Activity: Nothing should be left out: output all of the entries exactly.

[[ Dataset content open ]]

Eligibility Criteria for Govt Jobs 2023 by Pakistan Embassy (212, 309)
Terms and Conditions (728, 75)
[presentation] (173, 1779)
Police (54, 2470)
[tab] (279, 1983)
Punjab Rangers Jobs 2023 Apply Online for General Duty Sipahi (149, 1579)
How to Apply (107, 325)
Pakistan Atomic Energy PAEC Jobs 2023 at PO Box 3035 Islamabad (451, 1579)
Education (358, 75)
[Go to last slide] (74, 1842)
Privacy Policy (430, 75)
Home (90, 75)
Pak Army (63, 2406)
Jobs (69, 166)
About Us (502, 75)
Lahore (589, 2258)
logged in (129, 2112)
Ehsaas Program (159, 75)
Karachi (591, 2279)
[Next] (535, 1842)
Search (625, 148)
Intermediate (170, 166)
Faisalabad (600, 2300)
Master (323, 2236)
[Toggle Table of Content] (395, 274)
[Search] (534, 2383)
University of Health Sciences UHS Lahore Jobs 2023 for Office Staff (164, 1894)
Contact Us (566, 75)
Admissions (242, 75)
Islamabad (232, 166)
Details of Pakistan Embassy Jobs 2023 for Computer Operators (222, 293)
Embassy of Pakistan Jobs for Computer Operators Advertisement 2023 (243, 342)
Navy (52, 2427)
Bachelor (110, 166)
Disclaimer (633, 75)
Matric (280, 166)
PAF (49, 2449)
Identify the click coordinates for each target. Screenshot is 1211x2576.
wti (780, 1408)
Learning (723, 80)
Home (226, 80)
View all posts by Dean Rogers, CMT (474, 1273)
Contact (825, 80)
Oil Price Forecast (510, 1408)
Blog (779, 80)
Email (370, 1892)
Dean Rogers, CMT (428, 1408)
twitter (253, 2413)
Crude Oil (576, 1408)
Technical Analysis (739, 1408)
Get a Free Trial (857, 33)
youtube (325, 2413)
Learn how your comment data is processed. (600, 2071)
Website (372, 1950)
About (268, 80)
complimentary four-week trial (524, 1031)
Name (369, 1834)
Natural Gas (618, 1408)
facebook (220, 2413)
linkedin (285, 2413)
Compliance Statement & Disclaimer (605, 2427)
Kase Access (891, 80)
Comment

[[ Dataset content closed ]]

Answer section:
Eligibility Criteria for Govt Jobs 2023 by Pakistan Embassy (212, 309)
Terms and Conditions (728, 75)
[presentation] (173, 1779)
Police (54, 2470)
[tab] (279, 1983)
Punjab Rangers Jobs 2023 Apply Online for General Duty Sipahi (149, 1579)
How to Apply (107, 325)
Pakistan Atomic Energy PAEC Jobs 2023 at PO Box 3035 Islamabad (451, 1579)
Education (358, 75)
[Go to last slide] (74, 1842)
Privacy Policy (430, 75)
Home (90, 75)
Pak Army (63, 2406)
Jobs (69, 166)
About Us (502, 75)
Lahore (589, 2258)
logged in (129, 2112)
Ehsaas Program (159, 75)
Karachi (591, 2279)
[Next] (535, 1842)
Search (625, 148)
Intermediate (170, 166)
Faisalabad (600, 2300)
Master (323, 2236)
[Toggle Table of Content] (395, 274)
[Search] (534, 2383)
University of Health Sciences UHS Lahore Jobs 2023 for Office Staff (164, 1894)
Contact Us (566, 75)
Admissions (242, 75)
Islamabad (232, 166)
Details of Pakistan Embassy Jobs 2023 for Computer Operators (222, 293)
Embassy of Pakistan Jobs for Computer Operators Advertisement 2023 (243, 342)
Navy (52, 2427)
Bachelor (110, 166)
Disclaimer (633, 75)
Matric (280, 166)
PAF (49, 2449)
Identify the click coordinates for each target. Screenshot is 1211x2576.
wti (780, 1408)
Learning (723, 80)
Home (226, 80)
View all posts by Dean Rogers, CMT (474, 1273)
Contact (825, 80)
Oil Price Forecast (510, 1408)
Blog (779, 80)
Email (370, 1892)
Dean Rogers, CMT (428, 1408)
twitter (253, 2413)
Crude Oil (576, 1408)
Technical Analysis (739, 1408)
Get a Free Trial (857, 33)
youtube (325, 2413)
Learn how your comment data is processed. (600, 2071)
Website (372, 1950)
About (268, 80)
complimentary four-week trial (524, 1031)
Name (369, 1834)
Natural Gas (618, 1408)
facebook (220, 2413)
linkedin (285, 2413)
Compliance Statement & Disclaimer (605, 2427)
Kase Access (891, 80)
Comment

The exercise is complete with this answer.